Comparaison Chine-Algérie

Le premier élément de comparaison qui saute aux yeux est que la Chine a opté pour une économie orientée vers l’exportation en créant une législation qui protège le capital privé et qui s’ouvre à l’économie internationale dans le cadre des accords signés avec l’OMC. A l’inverse, l’Algérie a utilisé son atout financier – la rente pétrolière – pour affaiblir le capital privé productif et pour se protéger des dynamiques concurrentielles du système international des prix. Le résultat est une intégration à l’économie mondiale par la consommation et non par la production. Ce faisant, le régime n’a pas été en mesure de protéger le marché national et n’a pas su renforcer l’offre de la production locale.
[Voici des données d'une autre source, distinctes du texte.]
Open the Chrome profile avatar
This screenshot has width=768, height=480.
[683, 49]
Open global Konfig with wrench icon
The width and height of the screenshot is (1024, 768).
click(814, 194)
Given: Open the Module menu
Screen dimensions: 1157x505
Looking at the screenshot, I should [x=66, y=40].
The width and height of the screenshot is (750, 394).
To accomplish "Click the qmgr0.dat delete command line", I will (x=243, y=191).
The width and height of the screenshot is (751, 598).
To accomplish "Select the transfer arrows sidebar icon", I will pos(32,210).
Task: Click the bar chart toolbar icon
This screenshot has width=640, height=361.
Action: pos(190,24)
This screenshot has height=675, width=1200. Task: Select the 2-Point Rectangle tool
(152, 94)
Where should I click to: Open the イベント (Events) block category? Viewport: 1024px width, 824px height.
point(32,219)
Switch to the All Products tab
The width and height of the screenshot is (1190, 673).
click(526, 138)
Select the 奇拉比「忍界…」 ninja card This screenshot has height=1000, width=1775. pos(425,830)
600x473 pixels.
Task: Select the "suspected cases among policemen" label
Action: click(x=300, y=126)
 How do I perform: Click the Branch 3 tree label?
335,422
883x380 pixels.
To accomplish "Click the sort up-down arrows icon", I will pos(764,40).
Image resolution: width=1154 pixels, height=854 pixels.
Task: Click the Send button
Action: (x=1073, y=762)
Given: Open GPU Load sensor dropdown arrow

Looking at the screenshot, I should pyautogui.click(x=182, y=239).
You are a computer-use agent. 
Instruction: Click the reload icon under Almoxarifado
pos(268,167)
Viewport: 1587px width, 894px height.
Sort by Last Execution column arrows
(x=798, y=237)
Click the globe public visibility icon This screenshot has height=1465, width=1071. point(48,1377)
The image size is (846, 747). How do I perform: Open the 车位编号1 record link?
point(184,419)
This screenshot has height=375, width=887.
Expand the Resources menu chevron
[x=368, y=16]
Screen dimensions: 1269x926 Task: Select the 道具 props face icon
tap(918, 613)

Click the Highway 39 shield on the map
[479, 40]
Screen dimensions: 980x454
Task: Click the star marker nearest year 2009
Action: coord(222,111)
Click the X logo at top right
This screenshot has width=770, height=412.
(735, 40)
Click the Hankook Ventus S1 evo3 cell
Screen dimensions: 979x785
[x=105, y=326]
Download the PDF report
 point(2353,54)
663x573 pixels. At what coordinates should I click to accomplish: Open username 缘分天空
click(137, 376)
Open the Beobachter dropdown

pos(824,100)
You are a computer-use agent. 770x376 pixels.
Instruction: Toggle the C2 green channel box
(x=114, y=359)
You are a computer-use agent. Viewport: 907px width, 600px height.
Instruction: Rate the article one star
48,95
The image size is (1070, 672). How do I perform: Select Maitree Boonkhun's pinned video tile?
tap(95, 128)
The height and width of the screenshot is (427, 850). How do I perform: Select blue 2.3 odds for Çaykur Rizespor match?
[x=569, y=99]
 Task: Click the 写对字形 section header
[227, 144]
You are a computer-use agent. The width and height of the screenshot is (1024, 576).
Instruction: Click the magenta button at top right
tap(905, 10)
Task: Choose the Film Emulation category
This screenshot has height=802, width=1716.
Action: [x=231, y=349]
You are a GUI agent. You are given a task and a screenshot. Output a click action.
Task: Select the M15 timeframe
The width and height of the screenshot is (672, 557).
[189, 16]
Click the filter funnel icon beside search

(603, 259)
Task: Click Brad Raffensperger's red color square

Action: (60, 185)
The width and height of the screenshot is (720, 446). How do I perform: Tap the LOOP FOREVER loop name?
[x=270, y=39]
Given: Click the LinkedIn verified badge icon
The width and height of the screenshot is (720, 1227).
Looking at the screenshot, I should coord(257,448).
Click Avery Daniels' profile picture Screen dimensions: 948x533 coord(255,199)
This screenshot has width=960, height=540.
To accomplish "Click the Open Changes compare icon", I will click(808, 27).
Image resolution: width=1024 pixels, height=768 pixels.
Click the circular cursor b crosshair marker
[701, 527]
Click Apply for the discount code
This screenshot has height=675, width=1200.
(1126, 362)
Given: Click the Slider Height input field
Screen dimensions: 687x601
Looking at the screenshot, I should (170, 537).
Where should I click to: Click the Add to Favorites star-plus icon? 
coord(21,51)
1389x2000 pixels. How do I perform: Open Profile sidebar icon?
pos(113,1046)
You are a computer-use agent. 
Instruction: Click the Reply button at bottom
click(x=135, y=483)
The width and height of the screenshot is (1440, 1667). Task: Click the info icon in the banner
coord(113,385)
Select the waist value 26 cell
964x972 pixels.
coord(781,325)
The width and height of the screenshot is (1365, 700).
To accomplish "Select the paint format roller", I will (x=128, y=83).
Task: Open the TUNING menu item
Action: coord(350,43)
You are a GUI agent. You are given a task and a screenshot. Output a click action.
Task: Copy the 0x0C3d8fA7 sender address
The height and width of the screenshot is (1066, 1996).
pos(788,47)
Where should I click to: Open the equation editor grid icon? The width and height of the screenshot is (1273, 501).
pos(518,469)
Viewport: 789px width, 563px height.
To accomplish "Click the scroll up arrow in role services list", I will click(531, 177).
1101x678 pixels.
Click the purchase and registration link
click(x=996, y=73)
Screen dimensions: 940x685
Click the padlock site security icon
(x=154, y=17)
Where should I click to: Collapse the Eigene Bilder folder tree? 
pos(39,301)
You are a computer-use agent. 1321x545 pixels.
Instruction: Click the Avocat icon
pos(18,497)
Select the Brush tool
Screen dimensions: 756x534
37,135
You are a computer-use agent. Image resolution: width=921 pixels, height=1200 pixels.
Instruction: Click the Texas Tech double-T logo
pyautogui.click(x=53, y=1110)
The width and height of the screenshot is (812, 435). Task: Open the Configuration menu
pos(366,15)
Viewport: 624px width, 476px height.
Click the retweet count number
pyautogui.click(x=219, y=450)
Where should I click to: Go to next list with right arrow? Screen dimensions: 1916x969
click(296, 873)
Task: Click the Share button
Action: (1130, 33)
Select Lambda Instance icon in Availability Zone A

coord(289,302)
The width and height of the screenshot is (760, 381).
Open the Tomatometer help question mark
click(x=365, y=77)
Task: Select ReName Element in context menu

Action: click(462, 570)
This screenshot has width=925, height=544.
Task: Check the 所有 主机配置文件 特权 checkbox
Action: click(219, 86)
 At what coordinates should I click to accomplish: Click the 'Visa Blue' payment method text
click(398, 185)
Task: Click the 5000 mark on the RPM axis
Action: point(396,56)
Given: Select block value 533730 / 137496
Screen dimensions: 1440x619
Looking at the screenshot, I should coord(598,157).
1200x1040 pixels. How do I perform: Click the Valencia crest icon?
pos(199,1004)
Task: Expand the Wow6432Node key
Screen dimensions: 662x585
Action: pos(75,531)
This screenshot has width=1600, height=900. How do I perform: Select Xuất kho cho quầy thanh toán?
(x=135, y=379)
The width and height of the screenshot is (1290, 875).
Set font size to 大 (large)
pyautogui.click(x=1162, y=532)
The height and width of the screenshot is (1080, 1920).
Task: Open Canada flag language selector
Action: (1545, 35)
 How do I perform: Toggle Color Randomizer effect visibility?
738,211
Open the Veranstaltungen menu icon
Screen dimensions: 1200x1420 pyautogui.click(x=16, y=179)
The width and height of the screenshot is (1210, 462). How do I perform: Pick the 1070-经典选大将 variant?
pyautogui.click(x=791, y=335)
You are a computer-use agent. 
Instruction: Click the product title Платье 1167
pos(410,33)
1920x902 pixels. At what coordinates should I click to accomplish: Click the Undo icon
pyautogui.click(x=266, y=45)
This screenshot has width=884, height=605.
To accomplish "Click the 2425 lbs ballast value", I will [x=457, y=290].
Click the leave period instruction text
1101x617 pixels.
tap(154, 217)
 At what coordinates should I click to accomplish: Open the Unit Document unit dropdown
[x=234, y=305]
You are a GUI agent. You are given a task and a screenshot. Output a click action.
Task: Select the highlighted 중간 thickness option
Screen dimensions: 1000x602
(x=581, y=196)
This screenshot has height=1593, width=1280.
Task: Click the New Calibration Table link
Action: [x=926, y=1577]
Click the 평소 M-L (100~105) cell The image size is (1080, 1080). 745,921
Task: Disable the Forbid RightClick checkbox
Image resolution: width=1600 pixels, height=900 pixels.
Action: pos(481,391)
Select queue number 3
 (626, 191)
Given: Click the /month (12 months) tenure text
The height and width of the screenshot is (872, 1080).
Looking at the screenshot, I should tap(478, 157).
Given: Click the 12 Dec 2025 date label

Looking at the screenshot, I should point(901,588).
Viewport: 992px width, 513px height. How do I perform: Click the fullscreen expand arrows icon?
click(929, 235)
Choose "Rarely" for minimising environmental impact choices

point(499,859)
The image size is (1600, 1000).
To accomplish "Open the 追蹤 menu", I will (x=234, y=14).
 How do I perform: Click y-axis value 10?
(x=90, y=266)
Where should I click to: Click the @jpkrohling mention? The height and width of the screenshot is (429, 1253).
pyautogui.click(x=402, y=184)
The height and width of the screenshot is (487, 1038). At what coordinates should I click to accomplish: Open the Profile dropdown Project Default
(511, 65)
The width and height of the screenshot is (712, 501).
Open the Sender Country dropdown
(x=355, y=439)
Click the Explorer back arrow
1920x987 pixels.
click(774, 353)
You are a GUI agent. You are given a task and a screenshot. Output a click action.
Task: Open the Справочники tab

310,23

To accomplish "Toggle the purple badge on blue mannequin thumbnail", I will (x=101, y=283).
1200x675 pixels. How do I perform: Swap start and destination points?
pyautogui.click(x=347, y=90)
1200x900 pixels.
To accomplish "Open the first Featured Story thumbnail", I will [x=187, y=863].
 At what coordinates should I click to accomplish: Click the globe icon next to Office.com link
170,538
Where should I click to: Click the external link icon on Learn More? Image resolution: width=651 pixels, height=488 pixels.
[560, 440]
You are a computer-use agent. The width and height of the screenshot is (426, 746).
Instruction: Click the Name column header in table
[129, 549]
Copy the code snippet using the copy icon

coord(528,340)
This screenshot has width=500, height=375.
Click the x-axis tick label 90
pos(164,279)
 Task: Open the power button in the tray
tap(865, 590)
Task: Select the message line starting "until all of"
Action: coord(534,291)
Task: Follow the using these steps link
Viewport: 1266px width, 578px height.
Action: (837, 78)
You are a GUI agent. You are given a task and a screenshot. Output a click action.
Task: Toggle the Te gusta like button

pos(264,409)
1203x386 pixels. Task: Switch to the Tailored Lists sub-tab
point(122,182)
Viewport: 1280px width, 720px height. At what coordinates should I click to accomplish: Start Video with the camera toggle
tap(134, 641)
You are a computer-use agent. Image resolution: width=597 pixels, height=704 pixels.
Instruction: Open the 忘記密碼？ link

La comparaison entre la Chine et l’Algérie, sur le plan économique, renvoie à la différence entre deux structures de l’autorité publique qui, dans un cas, tire sa légitimité d’un parti politique et, dans l’autre, de l’administration militaire. Aussi paradoxal que cela puisse paraître, il n’y pas en Algérie de parti dirigeant. Avant d’être différentes économiquement, la Chine et l’Algérie sont d’abord différentes politiquement. Et cela à trois niveaux.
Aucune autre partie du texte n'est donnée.